SELECTION:
= = = = = = =

As far as my guns go, I just can't let them go. I have tens of thousands of dollars wrapped up in firearms.It will be a long time before I am able to shoot if I am ever able to shoot again. or right now though slingshots are doing the trick for me. I have a crossbow too, but I don't have the strength to cock it due to the weakness in my back, shoulders, and neck. I looked at a couple of slingbows like the ones at www.baslingshots.com and was wondering how well they worked. I have a large family of groundhogs destroying my backyard in where I live in the city, and would love to start taking them out one by one!!! Right now I have been plinking them in the rearend, and then I don't see them for a couple of days. I have filled their homes with cloudy amonia, filled it will hair clippings from sister's hair salon, and a bunch of other tricks. Nothing seems to deter these varmint from destroying my land! I have not looked into the slingbows too much as of yet. I am still very new to the sport again. It has been 10 years since I shot a slingshot, but after starting back up again I wish I would have never quit!!!!


----------



## RyanL (May 22, 2014)

The Hathcock can shoot arrows. Granted it's not that easy to do. In the hunting section there was someone that took a pest groundhog/woodchuck with his slingshot. It'd have to be a head shot with larger ammo if your going to use steel/lead ammo, in my opinion. Either option should be accompanied with a heavy band set up too, double layers of tapered TBG would be my preference. Personally, if your going to exterminate them, I'd use an arrow, more humane kill. If you can get them to stand on their rear legs you'd have a perfect vitals shot. Then you have dinner for the family. I've eaten woodchuck once a while ago. It was slightly greasy but it was prepared with a lot of BBQ sauce, which masked everything over.

Otherwise, the dog in your picture looks feisty. You could just let him loose on them :rofl:


----------



## WindLvr (Jul 16, 2014)

= = = = = = =

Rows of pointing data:
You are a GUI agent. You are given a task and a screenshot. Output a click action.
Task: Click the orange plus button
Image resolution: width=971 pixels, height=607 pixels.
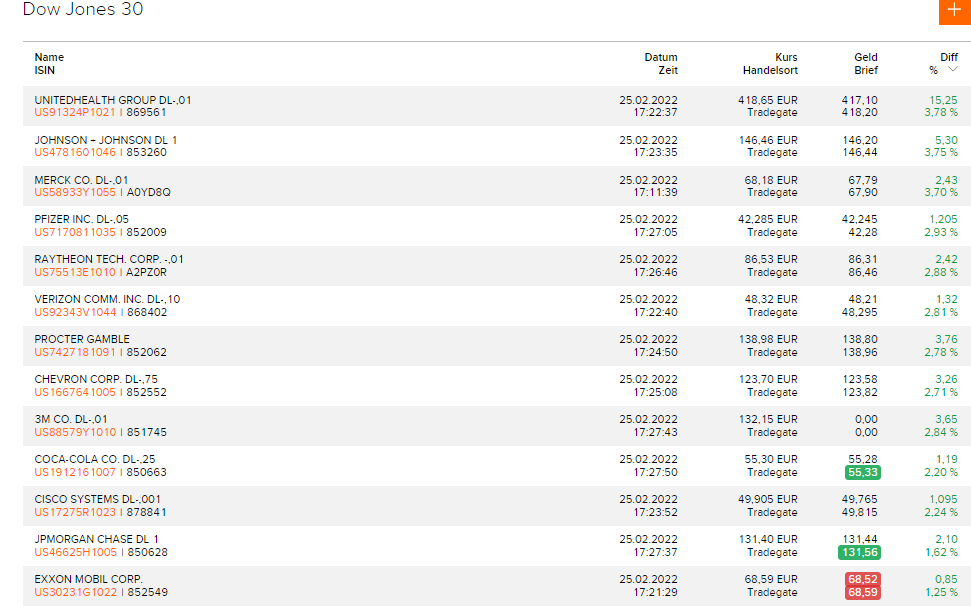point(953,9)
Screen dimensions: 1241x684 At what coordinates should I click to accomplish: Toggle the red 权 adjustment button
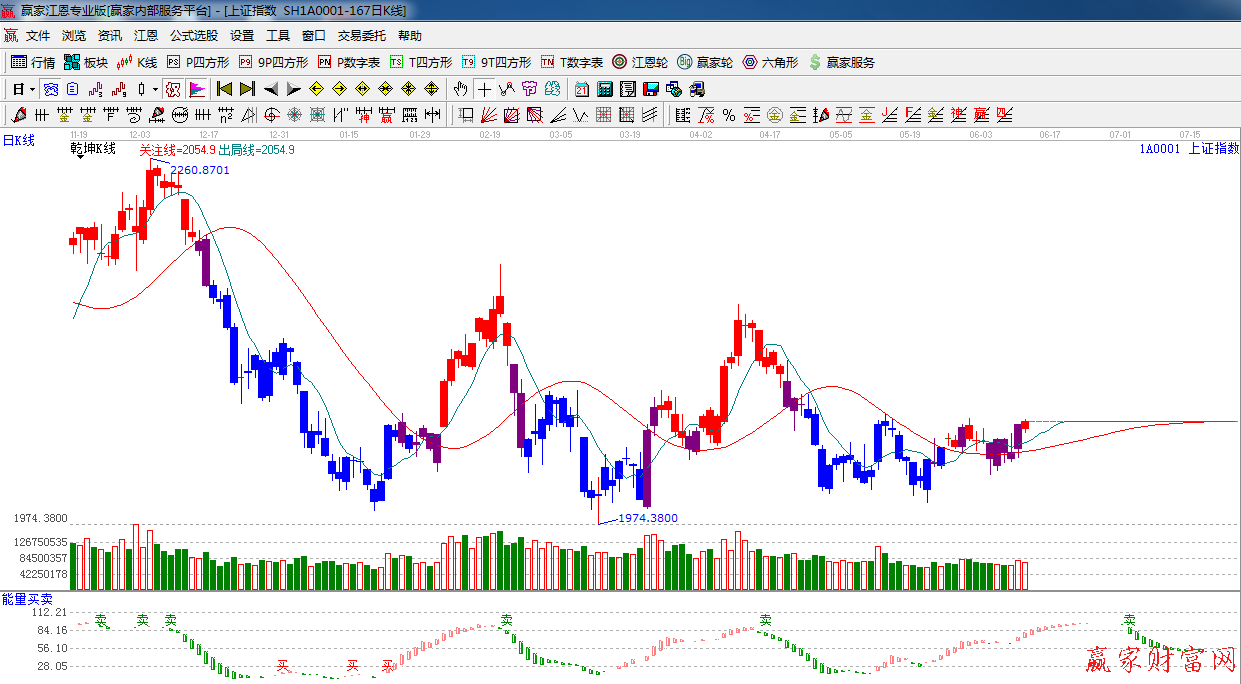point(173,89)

= = = = = = =

EXERCISE INSTRUCTIONS:
• a. Answer these from the slingshot thread:
(i) In the first post, how many years does the writer say it has been since they last shot a slingshot?
(ii) What band setup does RyanL name as a preference?
(iii) What was the woodchuck RyanL ate prepared with?
• b. Write out the slingshot thread word for word, starting with "The Hathcock can" and going on through "(Jul 16, 2014)".

ANSWERS:
• a.
(i) 10 years
(ii) Double layers of tapered TBG
(iii) A lot of BBQ sauce

• b.
The Hathcock can shoot arrows. Granted it's not that easy to do. In the hunting section there was someone that took a pest groundhog/woodchuck with his slingshot. It'd have to be a head shot with larger ammo if your going to use steel/lead ammo, in my opinion. Either option should be accompanied with a heavy band set up too, double layers of tapered TBG would be my preference. Personally, if your going to exterminate them, I'd use an arrow, more humane kill. If you can get them to stand on their rear legs you'd have a perfect vitals shot. Then you have dinner for the family. I've eaten woodchuck once a while ago. It was slightly greasy but it was prepared with a lot of BBQ sauce, which masked everything over.

Otherwise, the dog in your picture looks feisty. You could just let him loose on them :rofl:


----------



## WindLvr (Jul 16, 2014)